┌────────
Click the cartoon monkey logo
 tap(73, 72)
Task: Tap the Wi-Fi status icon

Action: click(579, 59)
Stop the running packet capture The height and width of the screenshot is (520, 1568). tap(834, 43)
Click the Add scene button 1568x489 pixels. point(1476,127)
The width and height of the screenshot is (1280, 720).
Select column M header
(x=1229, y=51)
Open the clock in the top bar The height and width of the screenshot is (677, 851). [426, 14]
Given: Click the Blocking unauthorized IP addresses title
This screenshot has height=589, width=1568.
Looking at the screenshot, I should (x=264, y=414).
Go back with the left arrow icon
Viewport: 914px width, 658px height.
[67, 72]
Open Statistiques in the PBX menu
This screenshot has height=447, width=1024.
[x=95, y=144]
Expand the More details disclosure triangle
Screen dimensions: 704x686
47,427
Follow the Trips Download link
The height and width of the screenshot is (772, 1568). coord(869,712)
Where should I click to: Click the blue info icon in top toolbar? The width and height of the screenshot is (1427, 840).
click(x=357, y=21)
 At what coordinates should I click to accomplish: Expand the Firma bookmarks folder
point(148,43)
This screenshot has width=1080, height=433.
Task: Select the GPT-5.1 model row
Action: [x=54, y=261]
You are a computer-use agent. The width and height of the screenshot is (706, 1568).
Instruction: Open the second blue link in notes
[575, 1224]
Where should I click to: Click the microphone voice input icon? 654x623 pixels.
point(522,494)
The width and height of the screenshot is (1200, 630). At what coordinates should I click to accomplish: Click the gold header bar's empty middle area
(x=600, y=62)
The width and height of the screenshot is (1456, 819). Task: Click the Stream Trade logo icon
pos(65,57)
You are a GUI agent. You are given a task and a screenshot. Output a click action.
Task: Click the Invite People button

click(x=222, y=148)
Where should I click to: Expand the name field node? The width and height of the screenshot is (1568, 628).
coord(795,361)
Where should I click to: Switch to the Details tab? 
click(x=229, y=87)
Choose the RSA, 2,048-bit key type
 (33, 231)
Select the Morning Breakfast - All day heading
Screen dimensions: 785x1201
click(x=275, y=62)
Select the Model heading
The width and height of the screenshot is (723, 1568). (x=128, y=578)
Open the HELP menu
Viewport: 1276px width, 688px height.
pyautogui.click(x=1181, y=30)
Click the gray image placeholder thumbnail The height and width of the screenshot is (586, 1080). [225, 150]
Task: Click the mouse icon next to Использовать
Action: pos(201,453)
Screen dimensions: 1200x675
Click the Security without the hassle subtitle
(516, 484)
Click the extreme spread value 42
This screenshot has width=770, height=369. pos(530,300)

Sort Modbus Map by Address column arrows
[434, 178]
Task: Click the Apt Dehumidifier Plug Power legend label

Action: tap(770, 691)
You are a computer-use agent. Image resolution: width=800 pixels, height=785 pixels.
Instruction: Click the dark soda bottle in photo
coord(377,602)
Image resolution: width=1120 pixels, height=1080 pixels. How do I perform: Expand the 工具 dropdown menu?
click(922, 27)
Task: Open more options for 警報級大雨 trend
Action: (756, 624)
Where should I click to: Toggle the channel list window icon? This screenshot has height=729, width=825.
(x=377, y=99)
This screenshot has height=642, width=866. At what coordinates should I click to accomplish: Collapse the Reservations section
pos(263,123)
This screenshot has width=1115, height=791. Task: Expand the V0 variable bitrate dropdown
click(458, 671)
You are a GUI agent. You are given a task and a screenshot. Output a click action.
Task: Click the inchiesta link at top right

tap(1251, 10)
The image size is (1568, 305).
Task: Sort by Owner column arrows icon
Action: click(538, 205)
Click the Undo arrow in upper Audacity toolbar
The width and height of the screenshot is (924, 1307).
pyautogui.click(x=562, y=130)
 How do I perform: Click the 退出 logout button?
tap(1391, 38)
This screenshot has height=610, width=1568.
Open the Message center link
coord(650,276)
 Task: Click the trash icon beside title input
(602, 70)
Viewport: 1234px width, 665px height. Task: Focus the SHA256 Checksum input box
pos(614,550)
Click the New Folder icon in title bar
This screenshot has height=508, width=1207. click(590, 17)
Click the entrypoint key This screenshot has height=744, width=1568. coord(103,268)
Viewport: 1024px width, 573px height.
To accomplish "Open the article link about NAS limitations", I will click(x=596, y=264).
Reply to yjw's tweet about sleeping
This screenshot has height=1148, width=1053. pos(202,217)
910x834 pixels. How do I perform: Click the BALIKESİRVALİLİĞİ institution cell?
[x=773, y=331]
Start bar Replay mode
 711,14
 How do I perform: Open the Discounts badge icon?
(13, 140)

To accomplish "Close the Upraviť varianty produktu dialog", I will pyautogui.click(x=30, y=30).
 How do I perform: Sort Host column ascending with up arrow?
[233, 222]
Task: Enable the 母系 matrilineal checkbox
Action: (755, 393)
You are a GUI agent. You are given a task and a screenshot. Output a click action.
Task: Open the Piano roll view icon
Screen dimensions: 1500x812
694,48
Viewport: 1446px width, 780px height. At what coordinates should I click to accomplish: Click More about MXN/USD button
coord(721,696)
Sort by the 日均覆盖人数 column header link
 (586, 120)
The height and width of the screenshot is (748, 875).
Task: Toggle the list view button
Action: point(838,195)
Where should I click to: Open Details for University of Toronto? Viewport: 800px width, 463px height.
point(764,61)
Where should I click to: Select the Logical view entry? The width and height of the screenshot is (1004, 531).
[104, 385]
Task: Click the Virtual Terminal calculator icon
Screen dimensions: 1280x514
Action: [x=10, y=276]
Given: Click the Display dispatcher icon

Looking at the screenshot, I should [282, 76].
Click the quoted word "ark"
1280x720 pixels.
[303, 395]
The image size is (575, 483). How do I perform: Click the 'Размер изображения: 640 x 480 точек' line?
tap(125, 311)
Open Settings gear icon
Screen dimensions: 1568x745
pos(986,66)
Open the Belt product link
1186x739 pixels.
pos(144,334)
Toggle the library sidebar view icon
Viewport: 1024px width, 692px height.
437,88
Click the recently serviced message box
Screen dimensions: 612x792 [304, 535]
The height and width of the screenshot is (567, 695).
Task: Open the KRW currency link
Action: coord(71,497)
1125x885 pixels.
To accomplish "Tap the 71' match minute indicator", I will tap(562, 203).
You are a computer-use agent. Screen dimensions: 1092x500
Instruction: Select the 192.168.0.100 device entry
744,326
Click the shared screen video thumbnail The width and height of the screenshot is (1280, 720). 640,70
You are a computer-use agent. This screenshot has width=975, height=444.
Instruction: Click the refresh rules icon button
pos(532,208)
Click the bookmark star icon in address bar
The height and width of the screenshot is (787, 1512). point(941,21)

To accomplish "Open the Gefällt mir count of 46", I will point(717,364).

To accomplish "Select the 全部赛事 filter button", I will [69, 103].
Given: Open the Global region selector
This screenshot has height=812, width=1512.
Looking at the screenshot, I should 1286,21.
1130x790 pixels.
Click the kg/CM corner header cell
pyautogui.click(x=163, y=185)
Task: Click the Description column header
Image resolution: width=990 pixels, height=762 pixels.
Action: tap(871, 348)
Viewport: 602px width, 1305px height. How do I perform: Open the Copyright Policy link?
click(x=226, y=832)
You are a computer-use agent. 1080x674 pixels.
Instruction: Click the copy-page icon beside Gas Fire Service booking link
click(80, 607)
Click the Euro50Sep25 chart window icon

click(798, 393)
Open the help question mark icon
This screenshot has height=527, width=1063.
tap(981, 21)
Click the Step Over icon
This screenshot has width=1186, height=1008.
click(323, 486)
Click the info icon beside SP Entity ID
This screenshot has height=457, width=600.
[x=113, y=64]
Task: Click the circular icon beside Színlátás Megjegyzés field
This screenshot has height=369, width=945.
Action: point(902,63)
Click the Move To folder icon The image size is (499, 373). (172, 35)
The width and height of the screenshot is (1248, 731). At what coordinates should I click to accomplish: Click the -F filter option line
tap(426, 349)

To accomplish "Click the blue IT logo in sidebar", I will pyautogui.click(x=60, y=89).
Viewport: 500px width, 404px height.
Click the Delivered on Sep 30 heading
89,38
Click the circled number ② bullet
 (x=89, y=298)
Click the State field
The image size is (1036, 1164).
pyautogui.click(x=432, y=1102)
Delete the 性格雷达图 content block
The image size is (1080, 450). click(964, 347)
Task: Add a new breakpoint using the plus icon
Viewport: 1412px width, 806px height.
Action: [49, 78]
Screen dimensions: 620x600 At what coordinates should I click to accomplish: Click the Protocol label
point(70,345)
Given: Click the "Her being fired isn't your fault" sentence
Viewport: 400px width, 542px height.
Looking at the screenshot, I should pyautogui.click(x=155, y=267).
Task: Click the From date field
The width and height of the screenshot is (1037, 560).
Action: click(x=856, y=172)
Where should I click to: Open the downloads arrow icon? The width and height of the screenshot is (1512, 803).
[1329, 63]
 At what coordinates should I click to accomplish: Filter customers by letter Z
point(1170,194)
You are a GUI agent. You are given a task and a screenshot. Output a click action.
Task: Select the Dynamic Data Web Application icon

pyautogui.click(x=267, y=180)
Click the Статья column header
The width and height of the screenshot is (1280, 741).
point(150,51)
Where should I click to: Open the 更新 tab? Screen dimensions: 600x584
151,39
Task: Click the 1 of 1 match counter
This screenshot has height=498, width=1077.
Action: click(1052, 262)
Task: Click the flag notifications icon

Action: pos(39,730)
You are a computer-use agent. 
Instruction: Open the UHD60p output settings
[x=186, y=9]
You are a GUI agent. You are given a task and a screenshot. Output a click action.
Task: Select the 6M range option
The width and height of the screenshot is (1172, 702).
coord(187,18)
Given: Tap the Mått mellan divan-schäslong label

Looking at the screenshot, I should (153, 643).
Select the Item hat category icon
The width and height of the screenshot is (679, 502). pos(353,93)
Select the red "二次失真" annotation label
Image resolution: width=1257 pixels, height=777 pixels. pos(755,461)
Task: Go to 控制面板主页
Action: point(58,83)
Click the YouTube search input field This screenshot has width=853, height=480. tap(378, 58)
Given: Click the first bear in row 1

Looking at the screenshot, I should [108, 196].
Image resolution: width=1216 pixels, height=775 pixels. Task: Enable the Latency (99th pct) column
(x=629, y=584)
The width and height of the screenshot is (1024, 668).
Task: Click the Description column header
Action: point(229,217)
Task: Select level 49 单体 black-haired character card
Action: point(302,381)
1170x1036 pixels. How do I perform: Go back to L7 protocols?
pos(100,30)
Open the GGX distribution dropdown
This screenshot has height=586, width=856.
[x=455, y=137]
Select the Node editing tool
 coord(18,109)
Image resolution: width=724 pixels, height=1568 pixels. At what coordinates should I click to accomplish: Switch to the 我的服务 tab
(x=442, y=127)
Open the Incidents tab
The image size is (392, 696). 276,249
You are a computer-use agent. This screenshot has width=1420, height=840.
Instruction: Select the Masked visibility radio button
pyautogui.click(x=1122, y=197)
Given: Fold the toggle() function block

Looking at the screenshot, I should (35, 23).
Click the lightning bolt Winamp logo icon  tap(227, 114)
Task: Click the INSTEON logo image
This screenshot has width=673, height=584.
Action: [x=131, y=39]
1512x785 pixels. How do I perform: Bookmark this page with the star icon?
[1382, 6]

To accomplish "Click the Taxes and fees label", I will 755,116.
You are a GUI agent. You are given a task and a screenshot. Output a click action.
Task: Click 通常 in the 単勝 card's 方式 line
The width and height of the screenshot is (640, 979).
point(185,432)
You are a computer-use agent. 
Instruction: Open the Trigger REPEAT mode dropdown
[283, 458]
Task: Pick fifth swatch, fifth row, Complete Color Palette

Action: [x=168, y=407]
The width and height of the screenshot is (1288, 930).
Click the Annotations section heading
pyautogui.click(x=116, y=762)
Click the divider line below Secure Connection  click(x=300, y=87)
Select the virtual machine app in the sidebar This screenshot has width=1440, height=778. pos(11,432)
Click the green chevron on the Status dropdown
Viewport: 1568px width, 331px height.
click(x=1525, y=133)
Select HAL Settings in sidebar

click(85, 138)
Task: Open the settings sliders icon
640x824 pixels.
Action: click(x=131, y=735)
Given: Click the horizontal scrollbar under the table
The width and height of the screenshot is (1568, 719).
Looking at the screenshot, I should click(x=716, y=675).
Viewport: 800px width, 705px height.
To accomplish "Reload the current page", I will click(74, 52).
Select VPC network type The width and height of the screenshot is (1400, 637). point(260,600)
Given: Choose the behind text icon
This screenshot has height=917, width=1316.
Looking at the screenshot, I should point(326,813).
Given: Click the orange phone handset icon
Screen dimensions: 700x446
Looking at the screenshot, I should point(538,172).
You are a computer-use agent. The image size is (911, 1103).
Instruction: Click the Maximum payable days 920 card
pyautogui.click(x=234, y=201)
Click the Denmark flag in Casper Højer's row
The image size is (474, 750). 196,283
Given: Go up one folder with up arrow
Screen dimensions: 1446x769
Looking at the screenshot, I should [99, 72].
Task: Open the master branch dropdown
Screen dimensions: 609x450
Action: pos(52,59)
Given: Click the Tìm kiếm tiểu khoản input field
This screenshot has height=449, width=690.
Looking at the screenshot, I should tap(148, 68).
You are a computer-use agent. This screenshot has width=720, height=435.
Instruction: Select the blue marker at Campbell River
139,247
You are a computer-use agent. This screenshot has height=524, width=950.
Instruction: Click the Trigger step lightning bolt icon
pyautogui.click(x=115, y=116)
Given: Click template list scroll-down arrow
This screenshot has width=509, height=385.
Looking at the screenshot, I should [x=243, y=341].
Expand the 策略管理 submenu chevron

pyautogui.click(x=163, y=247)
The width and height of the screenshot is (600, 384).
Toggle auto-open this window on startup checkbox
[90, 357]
└────────
WHAT TO PRODUCE: Word for word, restate the lines of the listing above starting at the line with "Task: Open the master branch dropdown" and ending at the line with "The width and height of the screenshot is (600, 384).", and nothing outside them.

ANSWER TO THE PROBLEM:
Task: Open the master branch dropdown
Screen dimensions: 609x450
Action: pos(52,59)
Given: Click the Tìm kiếm tiểu khoản input field
This screenshot has height=449, width=690.
Looking at the screenshot, I should tap(148, 68).
You are a computer-use agent. This screenshot has width=720, height=435.
Instruction: Select the blue marker at Campbell River
139,247
You are a computer-use agent. This screenshot has height=524, width=950.
Instruction: Click the Trigger step lightning bolt icon
pyautogui.click(x=115, y=116)
Given: Click template list scroll-down arrow
This screenshot has width=509, height=385.
Looking at the screenshot, I should [x=243, y=341].
Expand the 策略管理 submenu chevron

pyautogui.click(x=163, y=247)
The width and height of the screenshot is (600, 384).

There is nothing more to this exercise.